Got to be natty im afraid mate


----------



## 3752 (Jan 7, 2005)

ash1981 said:


> I have pics...
> 
> I know that i need mass, and from the 1st of october once im back from my hols i will try to do that
> 
> ...


why do people think just because you are with a coach you are being spoon fed? of course you get instructions from the coach but a good coach goes through every detail allowing you to understand why and what you are doing its not being spoon fed it is learning from someone more experienced.
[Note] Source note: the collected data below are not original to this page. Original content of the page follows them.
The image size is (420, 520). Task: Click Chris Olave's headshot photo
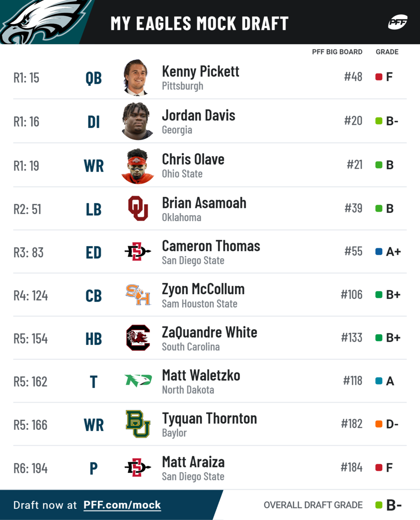[x=137, y=166]
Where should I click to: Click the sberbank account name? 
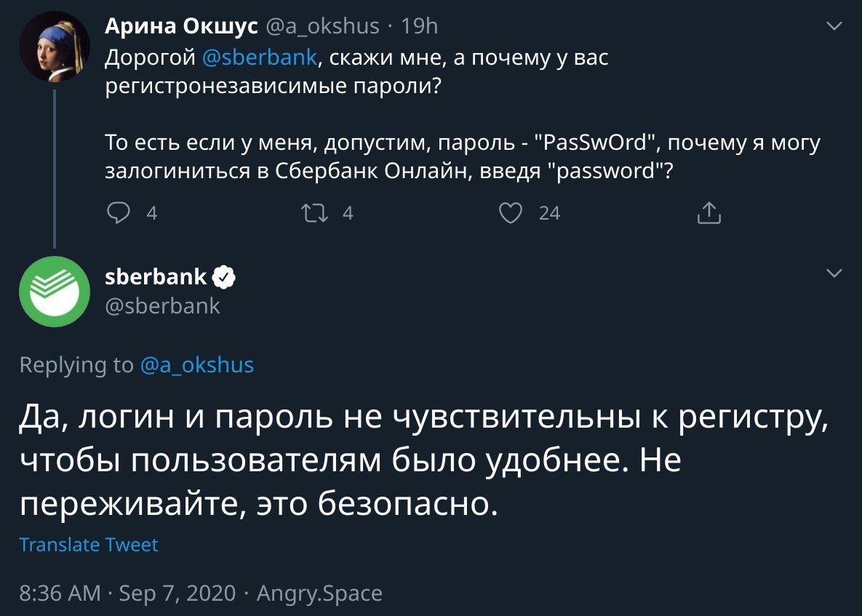click(156, 276)
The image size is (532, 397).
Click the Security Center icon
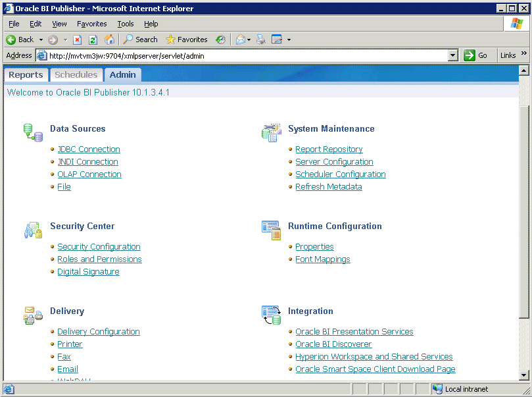click(x=32, y=230)
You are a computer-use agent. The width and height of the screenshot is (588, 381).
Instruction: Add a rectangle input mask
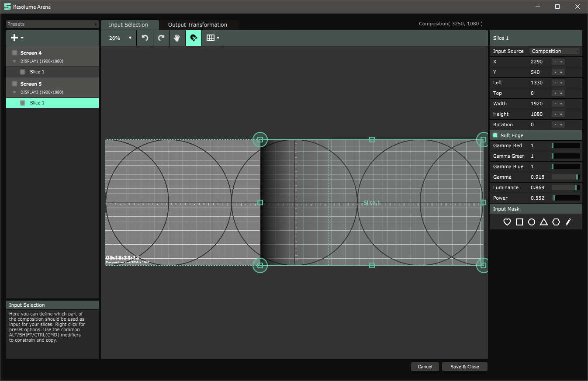[519, 222]
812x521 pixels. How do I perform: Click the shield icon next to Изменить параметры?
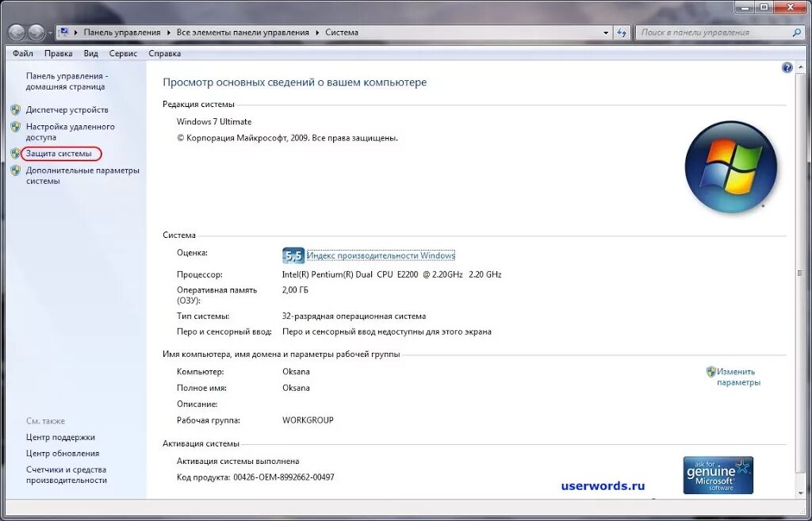[711, 371]
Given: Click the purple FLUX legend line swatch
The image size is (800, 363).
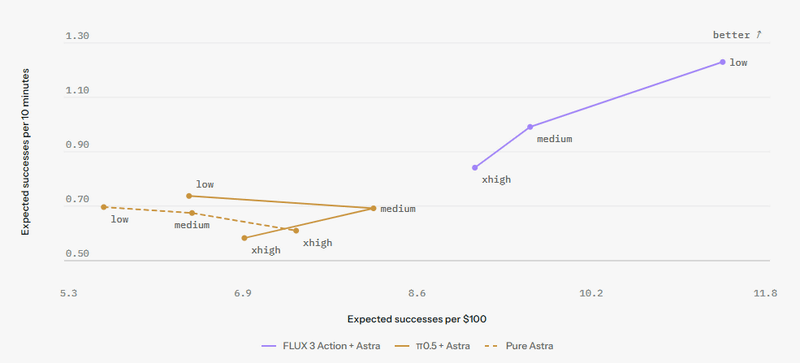Looking at the screenshot, I should click(268, 346).
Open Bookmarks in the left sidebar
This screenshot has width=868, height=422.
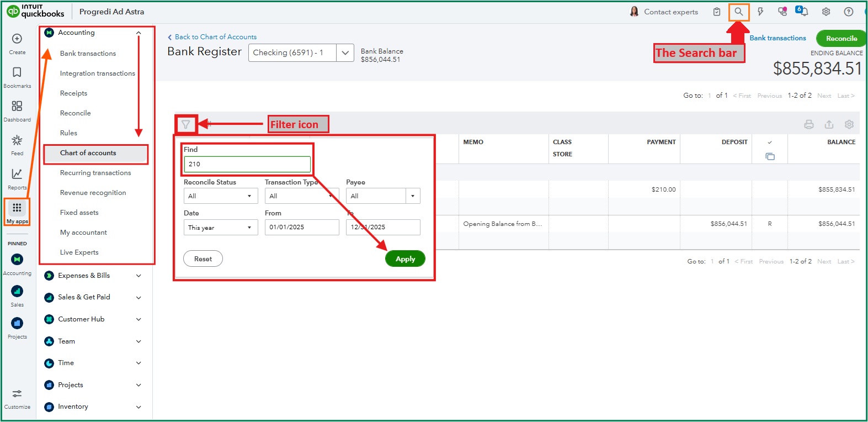[17, 72]
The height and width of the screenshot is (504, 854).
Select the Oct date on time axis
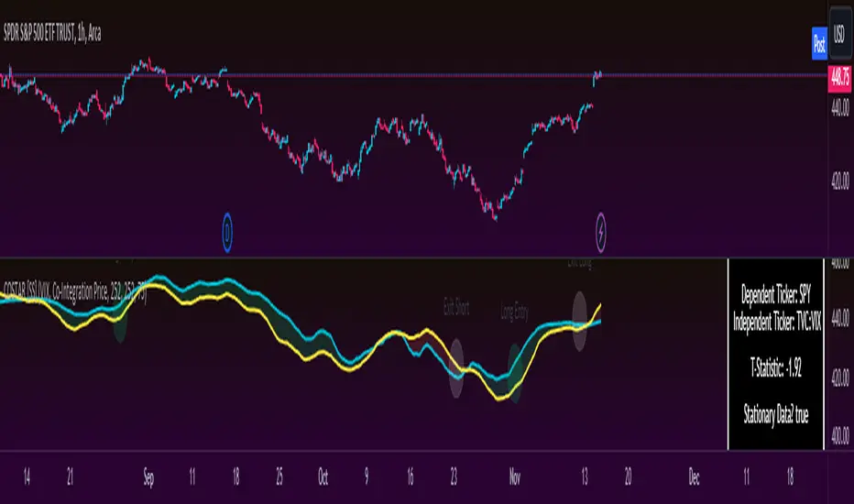click(323, 477)
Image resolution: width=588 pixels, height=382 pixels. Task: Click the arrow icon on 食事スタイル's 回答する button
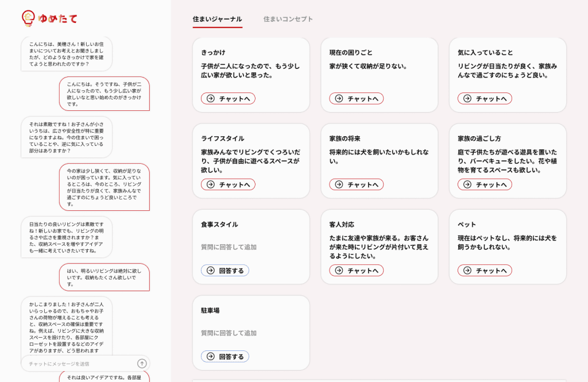(x=209, y=270)
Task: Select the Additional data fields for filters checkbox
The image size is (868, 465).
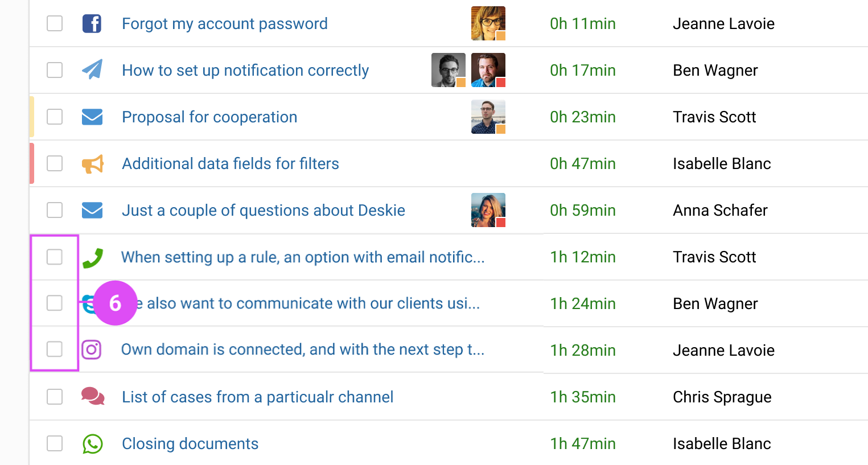Action: point(55,163)
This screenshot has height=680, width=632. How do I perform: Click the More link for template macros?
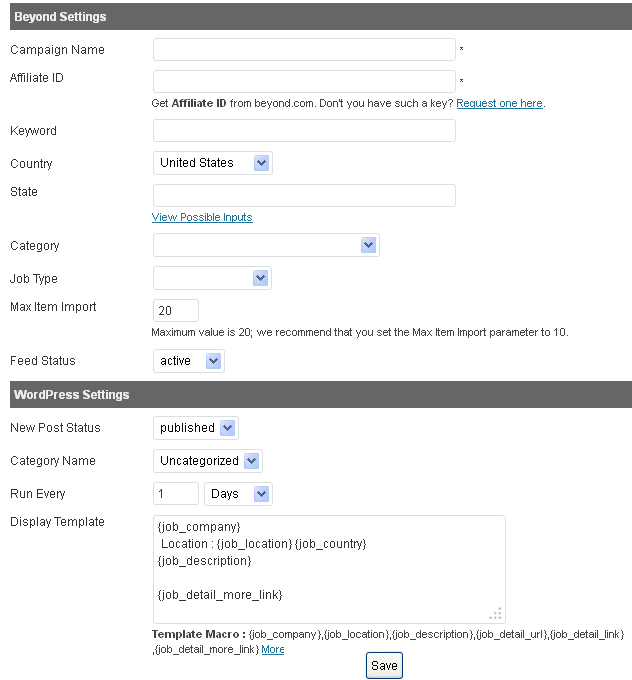[x=272, y=650]
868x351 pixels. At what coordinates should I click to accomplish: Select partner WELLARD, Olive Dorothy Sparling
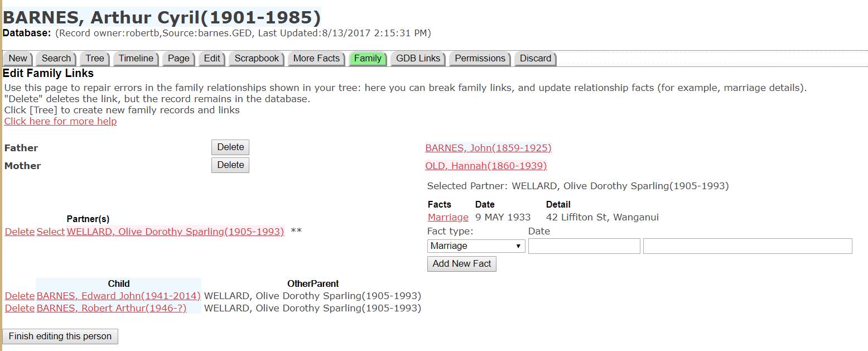[x=50, y=232]
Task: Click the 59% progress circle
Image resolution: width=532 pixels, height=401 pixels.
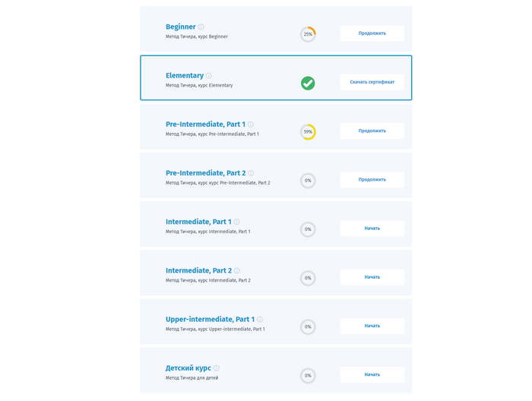Action: click(x=308, y=132)
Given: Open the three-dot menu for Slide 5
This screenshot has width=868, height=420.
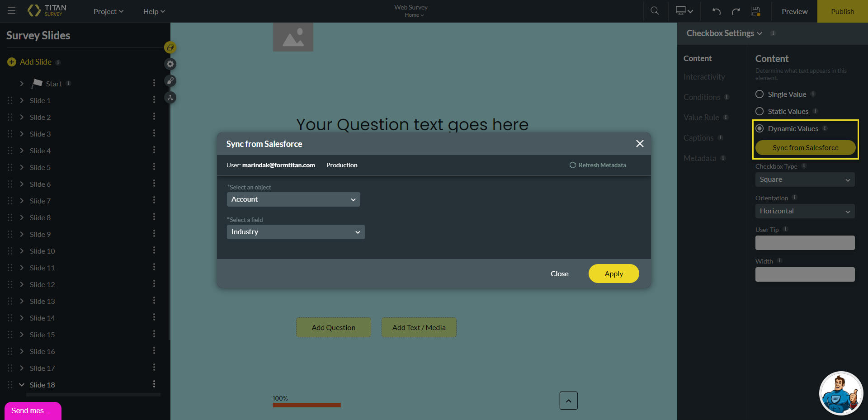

in saying that no coach will suddenly make you a monster as they have to work out what is best for you this may take a few months. if you just want to put on weight just to fill out then the best advice you can get is to eat more food


----------



## Ash1981 (Jun 16, 2009)

Pscarb said:


> why do people think just because you are with a coach you are being spoon fed? of course you get instructions from the coach but a good coach goes through every detail allowing you to understand why and what you are doing its not being spoon fed it is learning from someone more experienced.
> 
> in saying that no coach will suddenly make you a monster as they have to work out what is best for you this may take a few months. if you just want to put on weight just to fill out then the best advice you can get is to eat more food


Ok not spoon fed then but one of my biggest problems is swapping and changing from one routine to another and diet also, with a coach you do what they say and what they thinks best for you.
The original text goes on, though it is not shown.